Spectacular Crashes and Daring Stunts

A skydiver pulled off an amazing stunt when he climbed out from the cockpit of a glider and crawled along the wing - then somersaulted under the wing and stepped onto the wing of a second glider travelling below. He then moved back onto the main fuselage of the second glider while the first rider turned upside down and flew overhead so that the skydiver could reach up and form a human link between the two planes. The spectacular stunt was carried out by Salzburg skydiver Paul Steiner 2,100 metres in the air with both gliders travelling at 100 miles an hour above the mountains in Styria, Austria


Jonathan Trappe flies over the white cliffs of Dover as he crosses the English Channel flying a cluster balloon. The adventurer, aged 37, strapped 54 industrial strength helium balloons to his gondola and crossed the 22-mile waterway to the continent


As Space Shuttle Atlantis headed to space and the International Space Station, a pair of F15 Strike Eagles patrolled the skies above the launch and captured this stunning image. Note the shadow of the plume. Lt. Col. Gabriel Green and Capt. Zachary Bartoe photographed the launch from an F-15E Strike Eagle over Kennedy Space Centre in Florida. Colonel Green is the 333rd Fighter Squadron commander and Captain Bartoe is a 333rd FS weapons system officer. Both aircrew members are assigned to Seymour Johnson Air Force Base, North Carolina


An aeroplane piloted by Dino Moline opens its parachute after an accident when it lost one of its wings during an air show near El Trebol, Santa Fe province, Argentina. The plane crashed onto the ground but the pilot suffered no injuries


Pilot Captain Brian Bews parachutes to safety as his CF-18 fighter jet plummets to the ground during a practice flight at the Lethbridge County Airport for a weekend airshow in Lethbridge, Alberta, Canada


Miles Daisher casts a bizarre image paddling across the sky over Sebastian, Florida, 13,000 feet up in a kayak. The daredevil has invented a new sport, skyaking


A couple who took a yacht for a quiet sailing trip were stunned when a 40-ton whale crash-landed on their boat off Cape Town. The pair were enjoying calm seas off the South African coast when the animal flipped into the air and smashed into their mast. Ralph Mothes, 59, and Paloma Werner, 50, were helpless as the beast thrashed around on their 33ft vessel before slipping back into the water...

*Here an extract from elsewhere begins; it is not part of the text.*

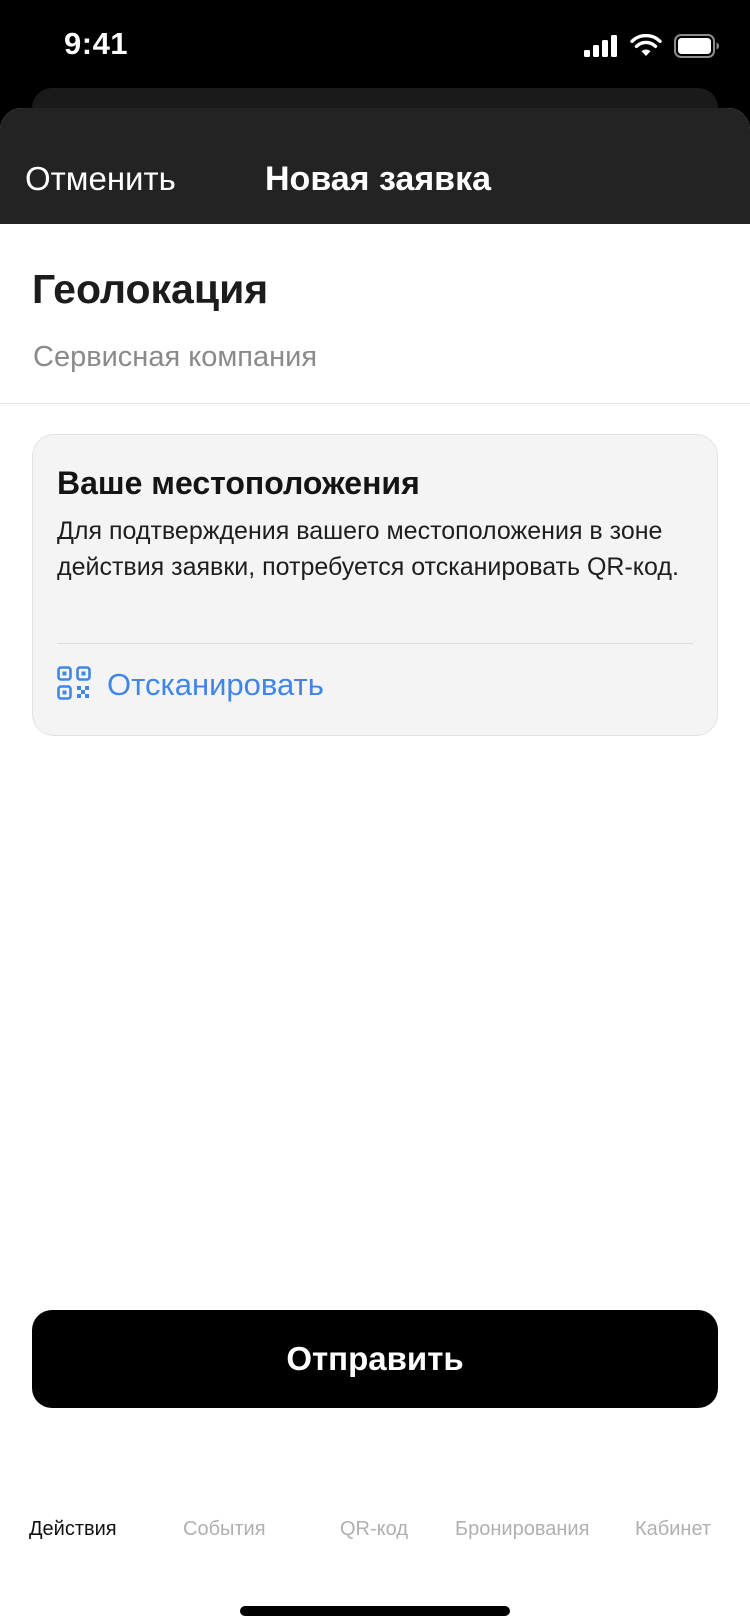 This screenshot has width=750, height=1624. I want to click on tab-bookings: Бронирования, so click(522, 1530).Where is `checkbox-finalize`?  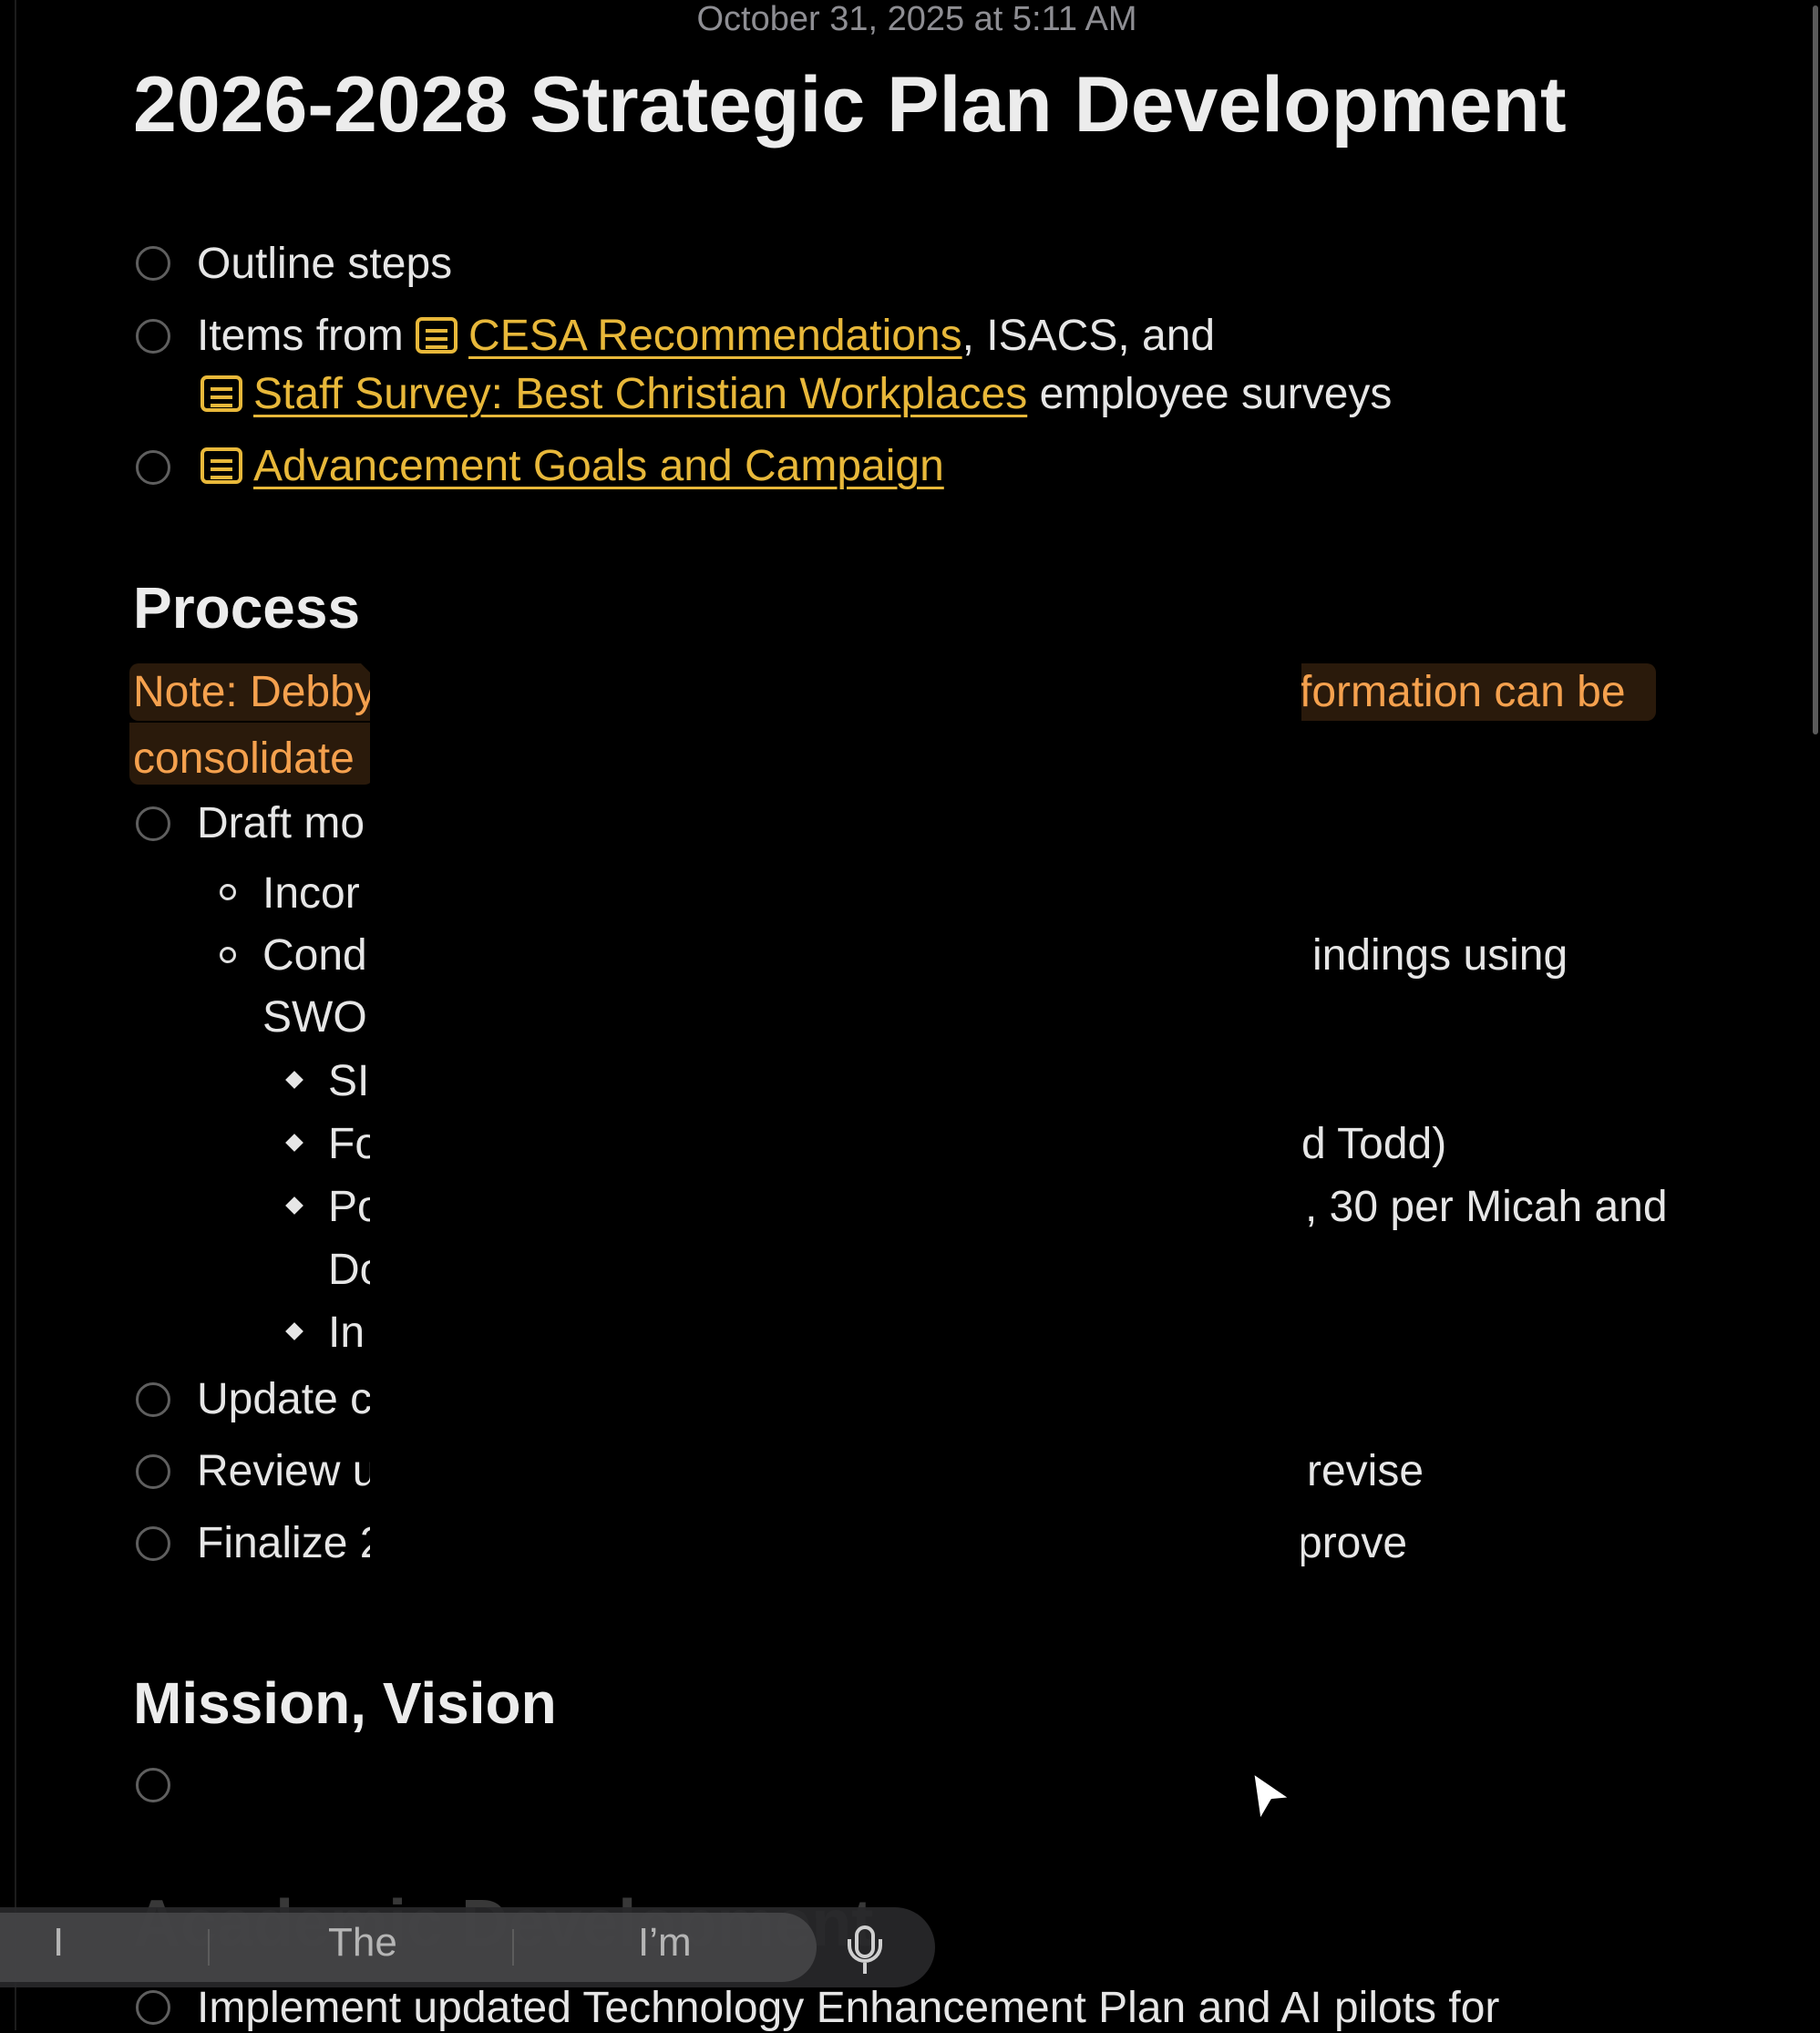
checkbox-finalize is located at coordinates (153, 1544).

Miss Werner said: It really was quite incredible but very scary. The whale was about the same size as the boat. I assumed it would go underneath the boat but instead it sprang out of the sea. We were very lucky to get through it, as the sheer weight of the thing was huge. There were bits of skin and blubber left behind, and the mast was wrecked. It brought down the rigging too. Thank goodness the hull was made of steel and not fibreglass or we could have been ruined.


Wang Jianguang sets a new Guinness World Record by riding along a row of beer bottles for 20 metres in 19 seconds


A newly opened museum in Wuhan, central China's Hubei Province invited 10 brave men to try on 'clothes' made from millions of bees. Dean of the museum Zhao Yicun said each participant first had a queen bee placed on their body and the other worker bees soon followed until the men were coated head-to-toe in their bee clothing.